Urraca of Zamora (1033/34 – 1101/03) was a Leonese infanta, one of the five children of Ferdinand I the Great, who received the city of Zamora as her inheritance and exercised palatine authority in it. Her story was romanticized in the cantar de gesta called the Cantar de Mio Cid, and Robert Southey's Chronicle of the Cid.

Succession dispute

Before his death in 1065, Ferdinand divided his widespread conquests in central Spain between his five children, charging them to live at peace with one another. Ferdinand's oldest son, Sancho II, received Castile and the tribute from Zaragoza; Alfonso VI received León and the tribute from Toledo; and García II received Galicia. His daughters, Elvira and Urraca, received Toro and Zamora respectively.

Sancho, however, resolved to rule over his father's entire kingdom and made war on his siblings. By 1072, Sancho had overthrown his youngest brother Garcia, and forced his other brother Alfonso to flee to his Moorish vassal city of Toledo. Toro, the city of Sancho's sister Elvira, fell easily. But in a siege of Urraca's better-defended city of Zamora, King Sancho was stalled, and was then mysteriously assassinated on 7 October 1072. It was widely suspected that the assassination was a result of a pact between Alfonso and Urraca. The Chronicle of the Cid, purportedly written by one of the Cid's followers, states that the assassin was a nobleman of Zamora, who then received sanctuary in the city.
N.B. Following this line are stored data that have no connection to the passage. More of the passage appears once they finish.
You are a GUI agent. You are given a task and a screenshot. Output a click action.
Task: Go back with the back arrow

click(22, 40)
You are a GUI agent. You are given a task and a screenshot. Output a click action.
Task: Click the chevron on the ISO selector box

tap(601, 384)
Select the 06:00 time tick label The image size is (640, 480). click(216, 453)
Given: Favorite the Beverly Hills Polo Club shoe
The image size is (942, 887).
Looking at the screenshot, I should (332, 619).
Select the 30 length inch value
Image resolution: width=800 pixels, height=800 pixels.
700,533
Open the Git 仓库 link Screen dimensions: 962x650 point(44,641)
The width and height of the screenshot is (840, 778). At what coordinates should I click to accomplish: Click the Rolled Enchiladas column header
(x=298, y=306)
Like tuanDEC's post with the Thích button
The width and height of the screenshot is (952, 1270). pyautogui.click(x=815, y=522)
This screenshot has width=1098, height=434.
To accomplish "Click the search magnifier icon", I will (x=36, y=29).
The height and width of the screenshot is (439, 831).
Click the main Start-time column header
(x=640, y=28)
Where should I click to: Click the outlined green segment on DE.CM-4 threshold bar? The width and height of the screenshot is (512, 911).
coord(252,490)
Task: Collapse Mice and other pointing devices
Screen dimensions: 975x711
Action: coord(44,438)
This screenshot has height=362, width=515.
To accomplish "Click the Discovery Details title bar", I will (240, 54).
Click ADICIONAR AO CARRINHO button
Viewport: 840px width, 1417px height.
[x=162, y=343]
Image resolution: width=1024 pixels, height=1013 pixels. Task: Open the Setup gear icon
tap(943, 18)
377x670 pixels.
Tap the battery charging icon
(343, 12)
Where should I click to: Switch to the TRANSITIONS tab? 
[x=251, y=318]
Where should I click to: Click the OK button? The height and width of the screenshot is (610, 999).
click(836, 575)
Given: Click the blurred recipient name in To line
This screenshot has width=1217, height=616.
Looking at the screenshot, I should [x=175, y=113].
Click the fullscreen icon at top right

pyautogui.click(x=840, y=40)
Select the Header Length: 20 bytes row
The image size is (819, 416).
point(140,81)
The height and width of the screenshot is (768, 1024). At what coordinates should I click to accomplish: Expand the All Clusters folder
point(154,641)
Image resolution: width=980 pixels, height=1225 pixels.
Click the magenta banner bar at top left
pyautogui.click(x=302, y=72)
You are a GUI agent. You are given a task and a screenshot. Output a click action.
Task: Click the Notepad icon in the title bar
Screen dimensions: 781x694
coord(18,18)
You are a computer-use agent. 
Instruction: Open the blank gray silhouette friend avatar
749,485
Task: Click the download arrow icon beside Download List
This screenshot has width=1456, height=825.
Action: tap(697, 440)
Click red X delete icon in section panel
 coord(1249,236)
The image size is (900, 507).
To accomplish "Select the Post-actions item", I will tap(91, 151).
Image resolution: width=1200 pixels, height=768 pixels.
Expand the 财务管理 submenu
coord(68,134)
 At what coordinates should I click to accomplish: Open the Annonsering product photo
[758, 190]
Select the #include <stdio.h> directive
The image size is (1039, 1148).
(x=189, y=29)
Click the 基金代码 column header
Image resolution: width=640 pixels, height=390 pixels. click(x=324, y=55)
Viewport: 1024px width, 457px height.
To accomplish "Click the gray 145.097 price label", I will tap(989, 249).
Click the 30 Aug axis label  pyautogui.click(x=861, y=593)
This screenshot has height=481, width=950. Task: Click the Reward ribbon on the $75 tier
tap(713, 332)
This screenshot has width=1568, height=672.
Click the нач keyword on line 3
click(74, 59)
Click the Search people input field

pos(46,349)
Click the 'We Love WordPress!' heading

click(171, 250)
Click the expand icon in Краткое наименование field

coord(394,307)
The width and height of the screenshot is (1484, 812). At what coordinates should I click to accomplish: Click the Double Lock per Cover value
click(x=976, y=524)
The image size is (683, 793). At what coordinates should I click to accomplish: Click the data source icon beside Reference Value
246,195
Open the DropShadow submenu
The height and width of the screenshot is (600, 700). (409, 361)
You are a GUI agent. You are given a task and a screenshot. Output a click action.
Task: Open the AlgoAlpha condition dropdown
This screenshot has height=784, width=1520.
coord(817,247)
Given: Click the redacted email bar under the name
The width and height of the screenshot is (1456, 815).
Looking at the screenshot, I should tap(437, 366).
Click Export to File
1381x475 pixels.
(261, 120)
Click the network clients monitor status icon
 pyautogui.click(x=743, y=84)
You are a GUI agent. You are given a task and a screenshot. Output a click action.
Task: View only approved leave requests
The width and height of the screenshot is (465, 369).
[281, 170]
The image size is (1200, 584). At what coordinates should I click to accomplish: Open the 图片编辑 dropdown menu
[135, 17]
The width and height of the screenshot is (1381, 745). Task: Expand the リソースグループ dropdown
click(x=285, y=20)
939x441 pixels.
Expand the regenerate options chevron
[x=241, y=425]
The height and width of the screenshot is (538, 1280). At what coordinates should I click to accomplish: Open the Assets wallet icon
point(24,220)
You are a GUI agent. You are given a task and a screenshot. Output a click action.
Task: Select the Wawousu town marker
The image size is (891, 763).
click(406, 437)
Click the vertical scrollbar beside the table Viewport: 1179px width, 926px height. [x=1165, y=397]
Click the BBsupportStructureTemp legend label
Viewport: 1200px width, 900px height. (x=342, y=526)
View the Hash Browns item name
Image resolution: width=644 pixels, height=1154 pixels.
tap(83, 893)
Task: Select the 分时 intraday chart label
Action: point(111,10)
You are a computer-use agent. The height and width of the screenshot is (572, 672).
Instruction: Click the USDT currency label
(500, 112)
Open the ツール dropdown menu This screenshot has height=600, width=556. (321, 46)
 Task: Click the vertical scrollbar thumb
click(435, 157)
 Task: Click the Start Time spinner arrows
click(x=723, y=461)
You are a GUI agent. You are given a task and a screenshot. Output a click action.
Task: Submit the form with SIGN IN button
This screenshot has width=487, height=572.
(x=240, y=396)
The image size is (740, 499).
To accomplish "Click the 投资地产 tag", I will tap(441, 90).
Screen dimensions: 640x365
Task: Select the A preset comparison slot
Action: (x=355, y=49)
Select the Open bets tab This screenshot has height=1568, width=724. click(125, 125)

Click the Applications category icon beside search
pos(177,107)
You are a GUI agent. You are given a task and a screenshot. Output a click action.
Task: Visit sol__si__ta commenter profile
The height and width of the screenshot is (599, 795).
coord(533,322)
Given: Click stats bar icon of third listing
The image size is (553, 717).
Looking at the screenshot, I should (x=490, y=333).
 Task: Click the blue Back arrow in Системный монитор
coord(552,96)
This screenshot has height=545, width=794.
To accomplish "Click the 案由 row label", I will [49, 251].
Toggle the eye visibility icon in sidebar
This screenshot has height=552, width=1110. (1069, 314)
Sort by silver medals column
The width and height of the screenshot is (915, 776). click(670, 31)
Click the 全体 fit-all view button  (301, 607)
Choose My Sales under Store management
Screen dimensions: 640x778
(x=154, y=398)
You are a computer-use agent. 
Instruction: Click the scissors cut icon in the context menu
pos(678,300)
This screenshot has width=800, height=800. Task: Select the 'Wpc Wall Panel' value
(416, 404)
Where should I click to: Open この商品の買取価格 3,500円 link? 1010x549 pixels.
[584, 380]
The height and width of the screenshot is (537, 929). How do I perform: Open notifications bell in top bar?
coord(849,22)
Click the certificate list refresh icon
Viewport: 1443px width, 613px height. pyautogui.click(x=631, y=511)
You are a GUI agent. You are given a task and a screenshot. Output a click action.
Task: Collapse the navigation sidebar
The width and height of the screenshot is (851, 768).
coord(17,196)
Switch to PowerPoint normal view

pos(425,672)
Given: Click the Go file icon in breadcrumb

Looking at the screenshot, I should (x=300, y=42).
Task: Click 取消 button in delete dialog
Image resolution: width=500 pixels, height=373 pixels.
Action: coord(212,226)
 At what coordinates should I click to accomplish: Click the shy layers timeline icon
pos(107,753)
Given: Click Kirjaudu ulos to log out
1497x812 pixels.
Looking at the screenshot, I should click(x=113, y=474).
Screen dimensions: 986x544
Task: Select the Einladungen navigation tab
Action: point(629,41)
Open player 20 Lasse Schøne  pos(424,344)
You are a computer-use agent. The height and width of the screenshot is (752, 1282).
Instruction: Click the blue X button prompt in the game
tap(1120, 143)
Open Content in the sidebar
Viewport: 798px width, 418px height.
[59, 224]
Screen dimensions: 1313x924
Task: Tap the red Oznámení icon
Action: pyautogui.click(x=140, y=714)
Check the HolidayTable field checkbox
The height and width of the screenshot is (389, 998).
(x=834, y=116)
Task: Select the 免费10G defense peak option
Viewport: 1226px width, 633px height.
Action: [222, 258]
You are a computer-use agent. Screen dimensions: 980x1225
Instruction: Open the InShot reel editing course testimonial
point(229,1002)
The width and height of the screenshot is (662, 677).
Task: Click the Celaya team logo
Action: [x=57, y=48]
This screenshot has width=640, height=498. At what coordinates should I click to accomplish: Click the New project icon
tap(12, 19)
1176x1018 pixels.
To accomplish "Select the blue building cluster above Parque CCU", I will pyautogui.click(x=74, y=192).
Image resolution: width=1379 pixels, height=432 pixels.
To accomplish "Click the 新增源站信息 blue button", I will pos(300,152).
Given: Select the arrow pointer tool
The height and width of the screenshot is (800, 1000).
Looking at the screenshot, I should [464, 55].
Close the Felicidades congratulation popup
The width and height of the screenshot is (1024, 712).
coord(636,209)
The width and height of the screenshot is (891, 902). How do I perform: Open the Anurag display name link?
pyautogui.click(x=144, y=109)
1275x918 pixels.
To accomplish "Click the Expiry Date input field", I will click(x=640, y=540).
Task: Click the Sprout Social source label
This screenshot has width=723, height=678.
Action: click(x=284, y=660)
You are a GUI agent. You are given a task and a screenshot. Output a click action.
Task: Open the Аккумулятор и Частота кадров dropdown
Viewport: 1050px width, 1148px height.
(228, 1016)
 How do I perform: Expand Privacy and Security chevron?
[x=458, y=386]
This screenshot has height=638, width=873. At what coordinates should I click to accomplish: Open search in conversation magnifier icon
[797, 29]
The chronicle is careful not to place any direct blame on Alfonso or Urraca, just as it takes pains to stress that the participation of the Cid at the siege of Zamora was involuntary and supposedly forced on him by King Sancho.

Alfonso's reign
The Castilian nobility, highly suspicious of both Urraca and Alfonso, maintained the siege of Zamora for a period after Sancho's death. In the absence of Sancho, however, their siege was pointless. According to the chronicle, the guilt of Zamora was decided by a trial by combat, which proved inconclusive. Urraca sent summons to the nobles of Sancho's dominions, and Alfonso was grudgingly acknowledged as heir to both Castile and León. Suspicion, however, remained and, led by the Cid  and a dozen "oath-helpers", the nobles forced Alfonso to swear to his innocence publicly in front of St. Gadea's Church in Burgos. From this incident dated Alfonso's later antagonism to the Cid.

Death 
In her later years, Urraca gradually gave up her governing duties, finally retiring to a monastery in Leon, where she supposedly died in 1101. However, a document from 1103 where she made a donation was retrieved, so the Infanta might died few months or years later.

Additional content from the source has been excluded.